# Good news and good riddance



## Plainsman (Jul 30, 2003)

Lutheran Socialist (no I didnt misspell) Services is out of North Dakota. They may have done a few good things, but their net sum is negative.


----------



## KEN W (Feb 22, 2002)

Why are you opposed to them? Because they help illegal immigrants?


----------



## Plainsman (Jul 30, 2003)

KEN W said:


> Why are you opposed to them? Because they help illegal immigrants?


 No and it's typical for a liberal to go to race first thing. That may come to be counter productive in the not to distant future. Even now there is some push back and it's not an automatic win.

Mostly because they are supported in large part by the ELCA which has many teachings in direct opposition to the Bible. Also, they went to Bismarck and pushed immigrants off on them when the public was 80% against it. Put immigrant where they are wanted and everything would be much better. Then before they push them into a community educate them on the culture they will be going into. It was unpleasant in Jamestown when they would walk right in front of you and tell you we don't have to stand in line we are Somalian. They had no manners at all. Rather than run them through the system to make money run them through so they fit in and have some manners.

I was a representative at the Eastern Synod Assembly and things were pushed on members. That and the sermon for the day was printed and I read along with the pastor giving the sermon. I forget what they skipped over, but I think it was the passage "admonish one another in wisdom and love". Now it's not admonish it's accept everything. They preach the world not Gods word which the Bible warns us about. I could go on for hours, but instead I'll just give you a reference. https://www.exposingtheelca.com/

When I listen to a liberal pastor the words that come to mind are "better for you to have a millstone tied about your neck and cast into the sea than to lead one of mine astray". My biblical world view is a major reason I oppose democrats.


----------



## blhunter3 (May 5, 2007)

I agree that it is a good thing they are gone. It really isn't good for the people who lost their jobs.

I dont think LSS did anything but cost tax payers money by bringing immigrants here.


----------



## KEN W (Feb 22, 2002)

Plainsman.....I AM NOT A LIBERAL. I didn't even think about race being involved. You just jump to conclusions. I just thought that immigration would be one of the reasons you disliked LSS. I really don't know a thing about that organization. Immigration is one of the things I have always agreed with Trump. I said that on here many times. Except for his stupid wall.


----------



## Plainsman (Jul 30, 2003)

> Plainsman.....I AM NOT A LIBERAL.





> Immigration is one of the things I have always agreed with Trump.

Short exercise 1: Name each distinct username that posts in the forum thread.
The forum thread above has no connection to the records that come next.

Extracted records:
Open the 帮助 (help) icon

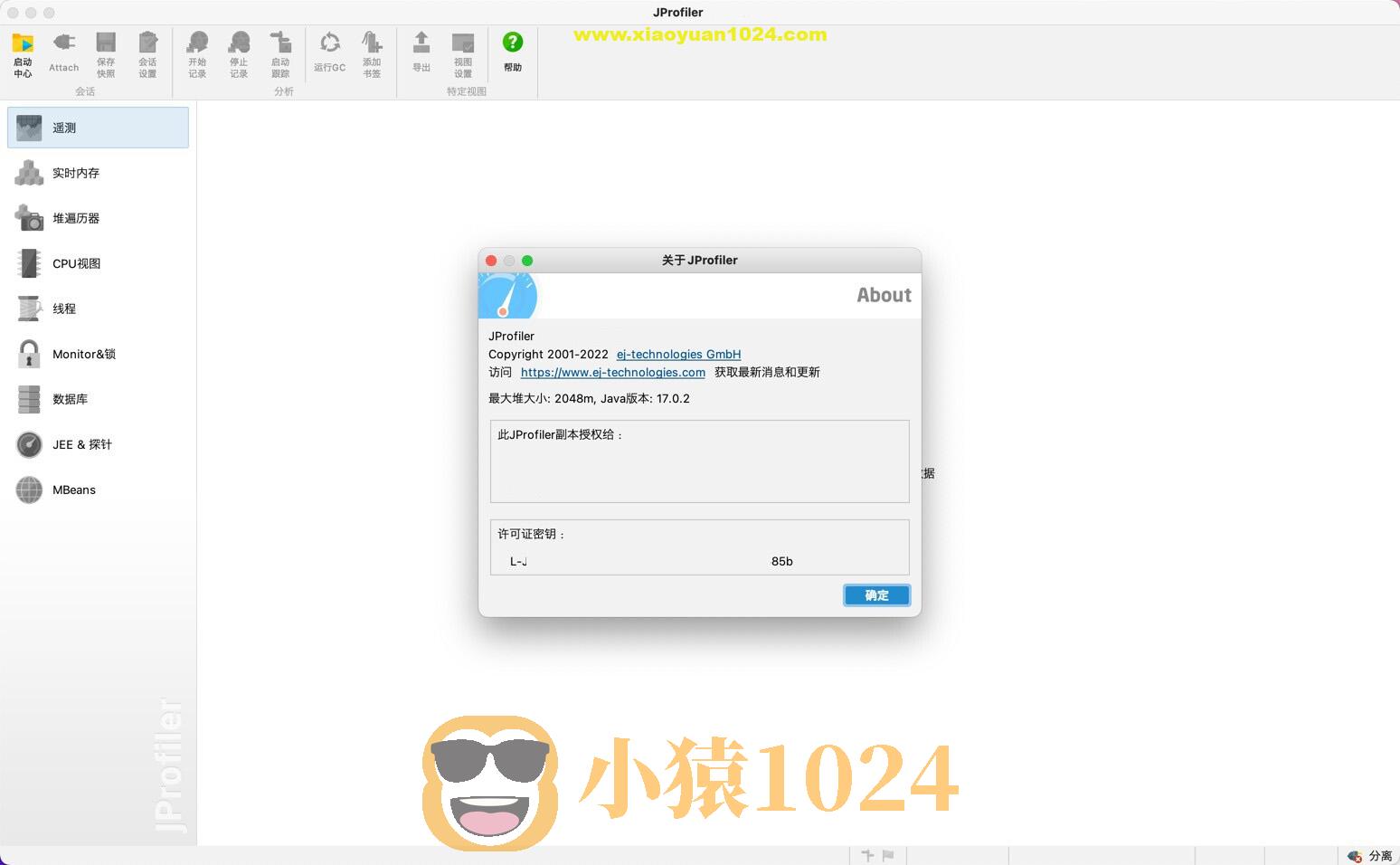click(x=512, y=52)
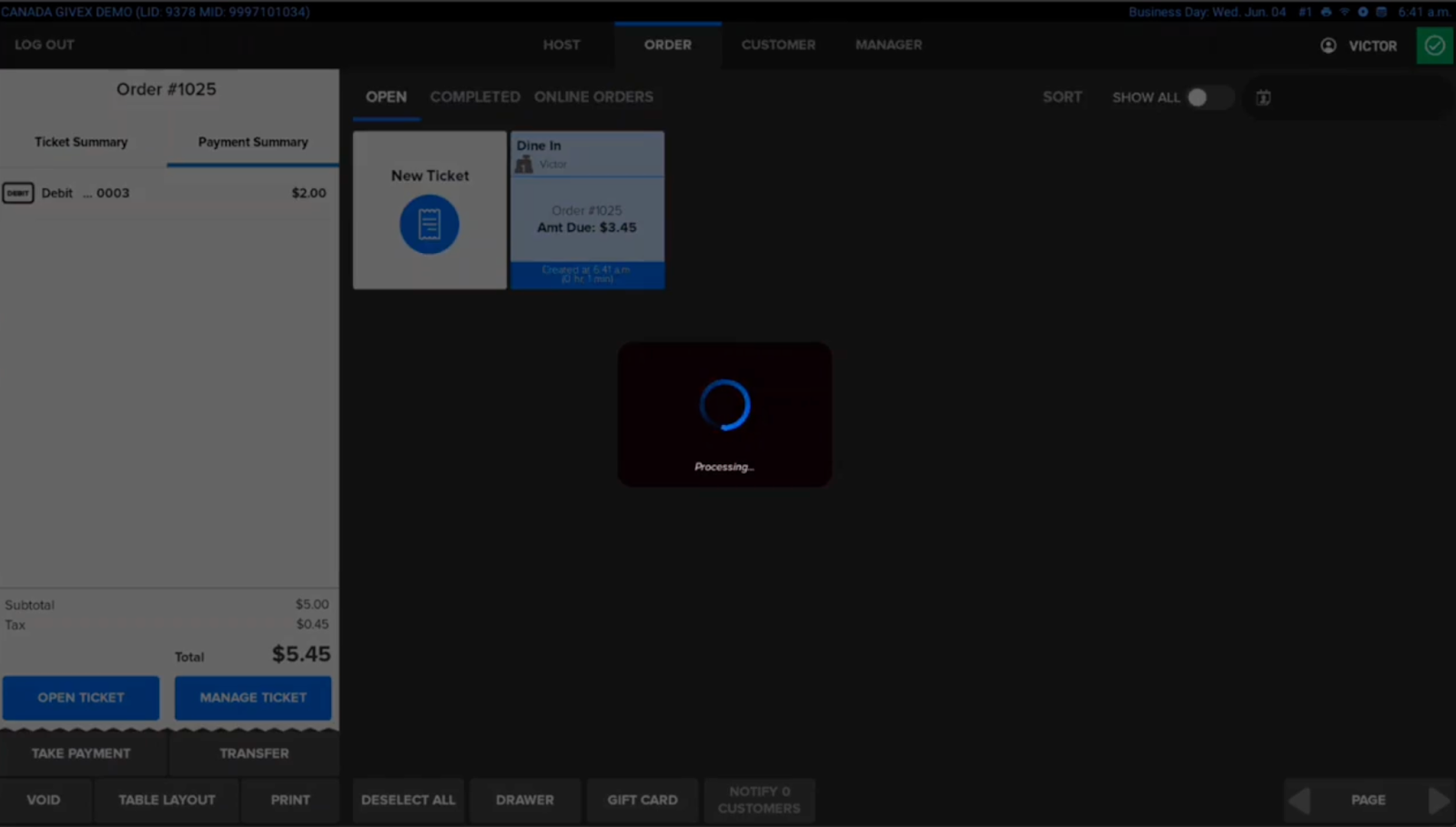Click the printer status icon in top bar

pyautogui.click(x=1326, y=12)
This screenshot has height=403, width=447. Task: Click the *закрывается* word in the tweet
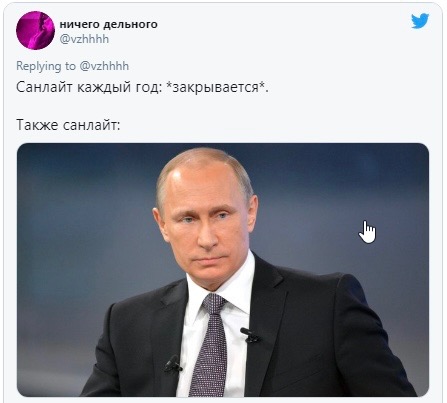click(x=217, y=87)
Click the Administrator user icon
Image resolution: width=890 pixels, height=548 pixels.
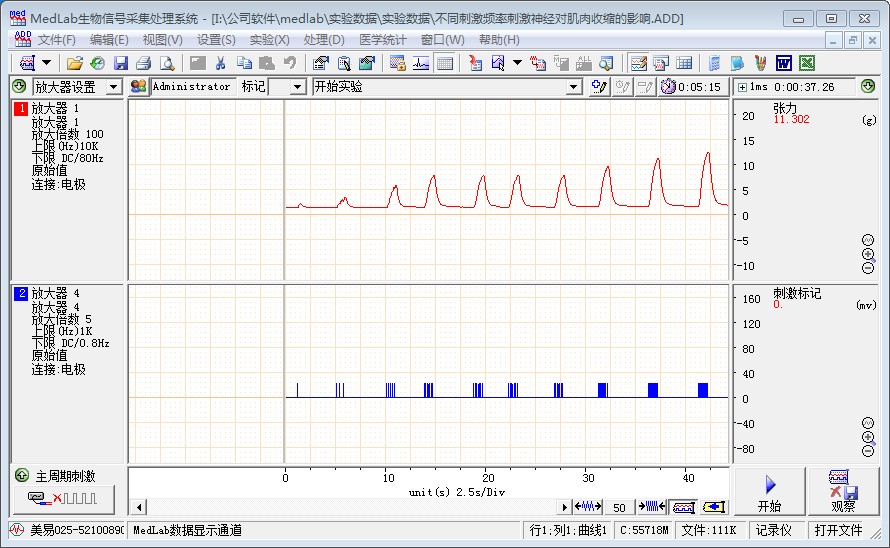[139, 87]
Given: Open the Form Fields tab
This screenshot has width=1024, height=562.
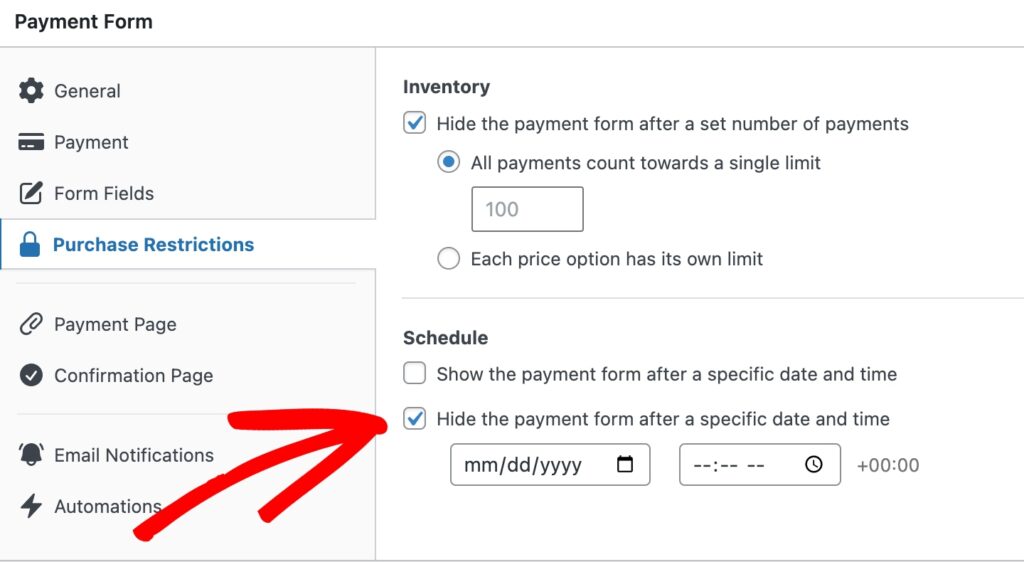Looking at the screenshot, I should (104, 193).
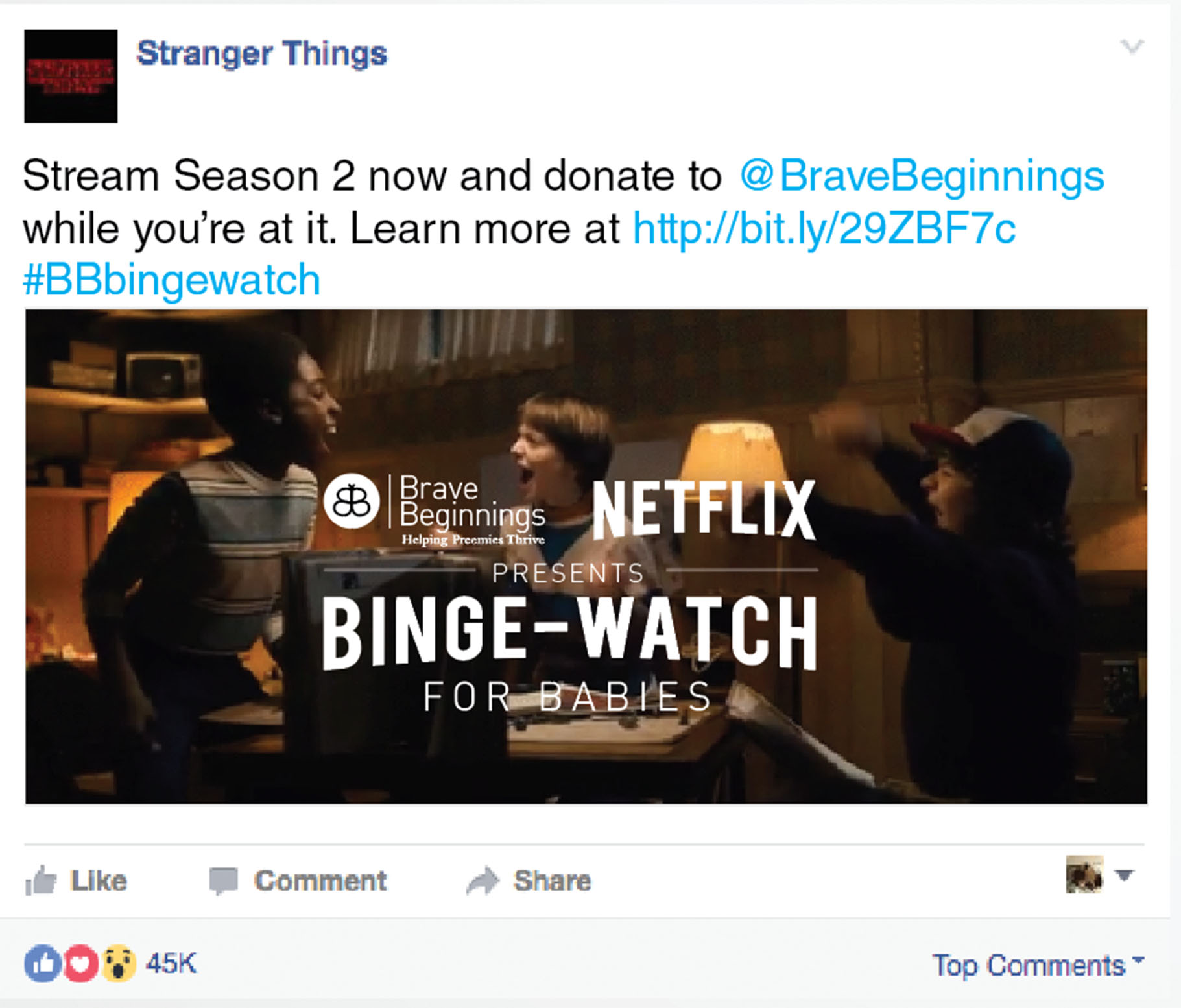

Short exercise 2: Retype the records from the first line through the line with "click(x=217, y=87)", leaving the pictures out.

Task output 1:
Plainsman
KEN W
blhunter3

Task output 2:
Open the 帮助 (help) icon

click(x=512, y=52)
Click the printer status icon in top bar

pyautogui.click(x=1326, y=12)
This screenshot has height=403, width=447. Task: Click the *закрывается* word in the tweet
click(x=217, y=87)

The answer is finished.